SOURCE RECORDS:
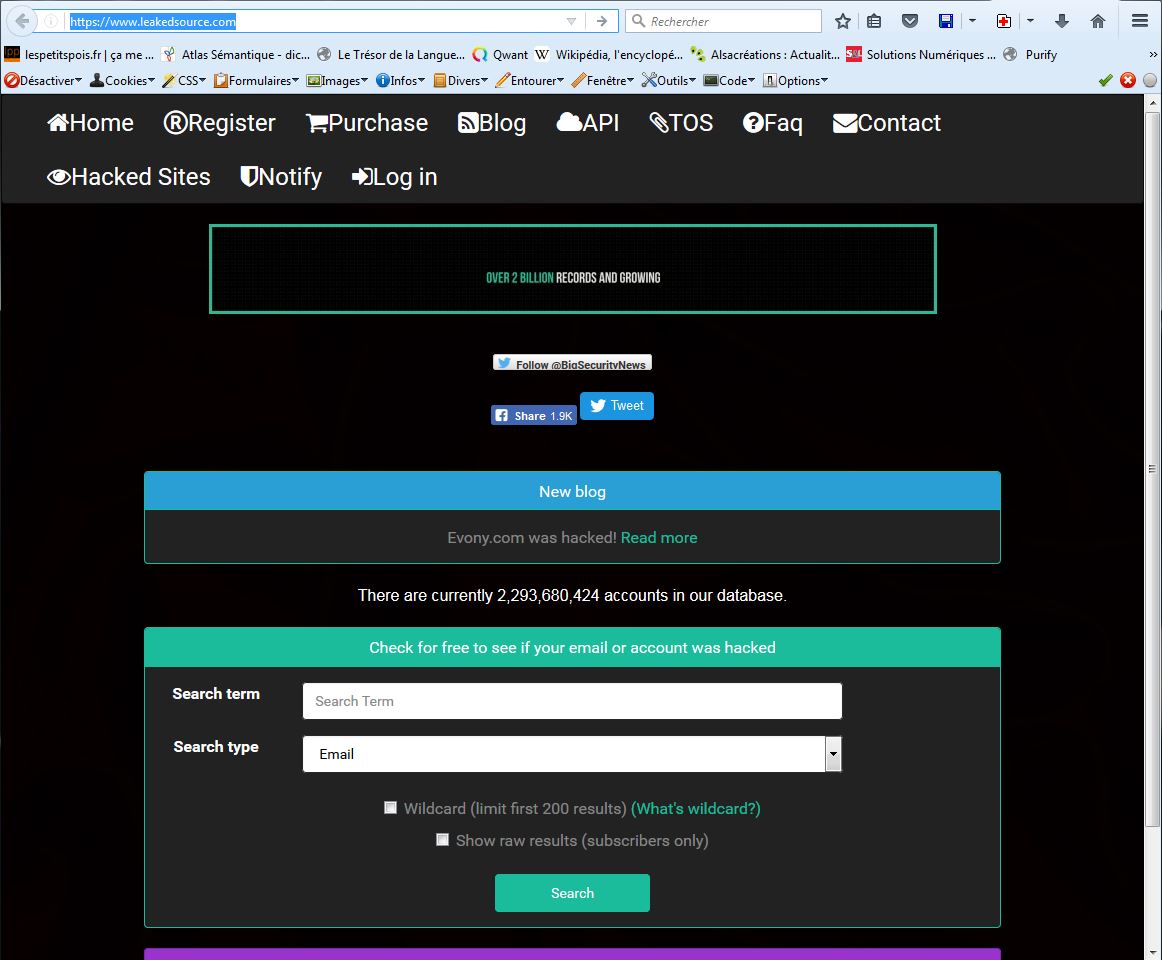This screenshot has width=1162, height=960.
Task: Click the Tweet button
Action: [x=617, y=406]
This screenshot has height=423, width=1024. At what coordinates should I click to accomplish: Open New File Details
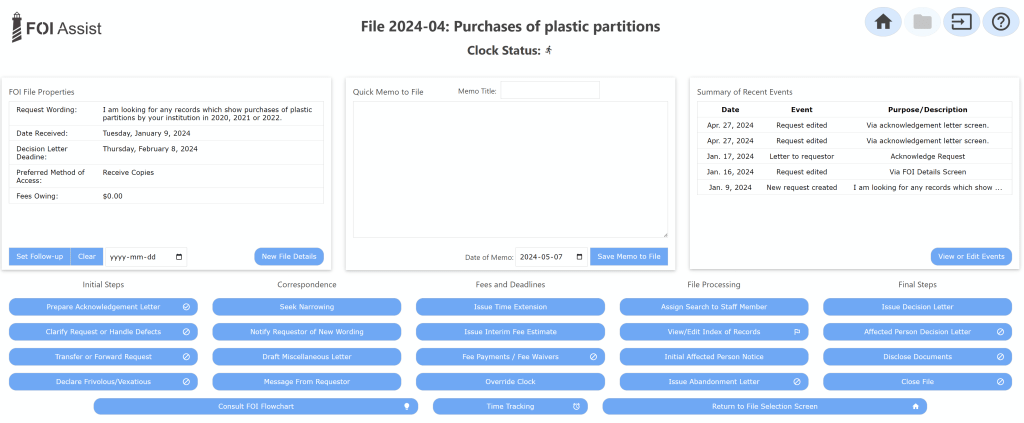click(289, 257)
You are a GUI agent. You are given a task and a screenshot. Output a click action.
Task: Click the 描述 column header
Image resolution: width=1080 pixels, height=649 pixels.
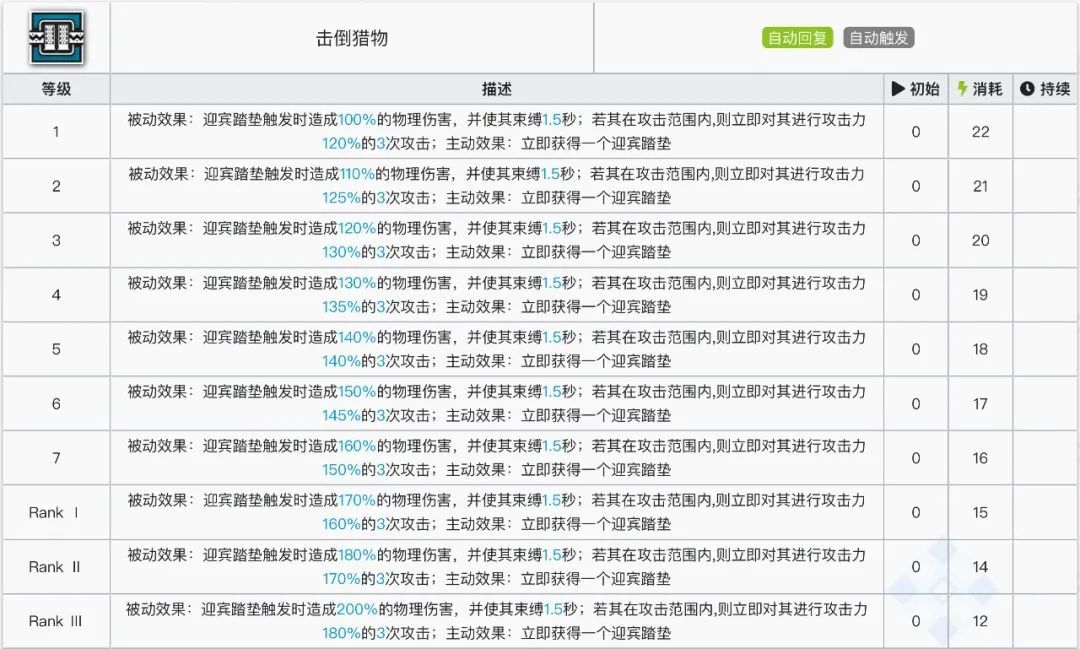(496, 89)
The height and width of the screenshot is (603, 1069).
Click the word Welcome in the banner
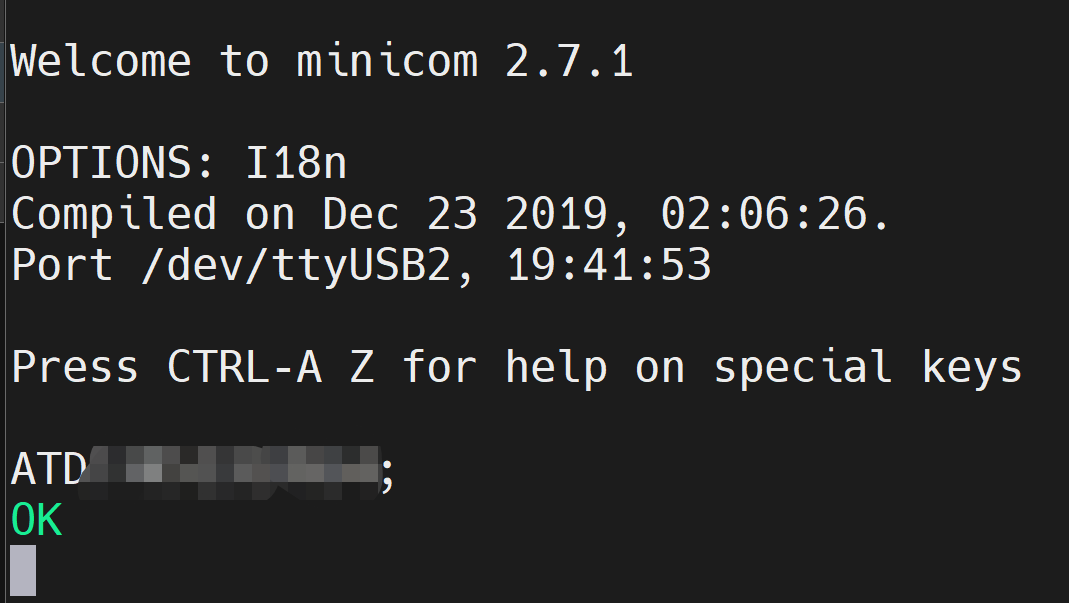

TRY IT: Repeat exactly the lines from the one containing "You are a GUI" to the last line of the records above, including both, and leave out any pictures.

SOLUTION TO THIS PROBLEM:
You are a GUI agent. You are given a task and a screenshot. Output a click action.
Task: Click the 描述 column header
Image resolution: width=1080 pixels, height=649 pixels.
(496, 89)
The height and width of the screenshot is (603, 1069).
Click the word Welcome in the banner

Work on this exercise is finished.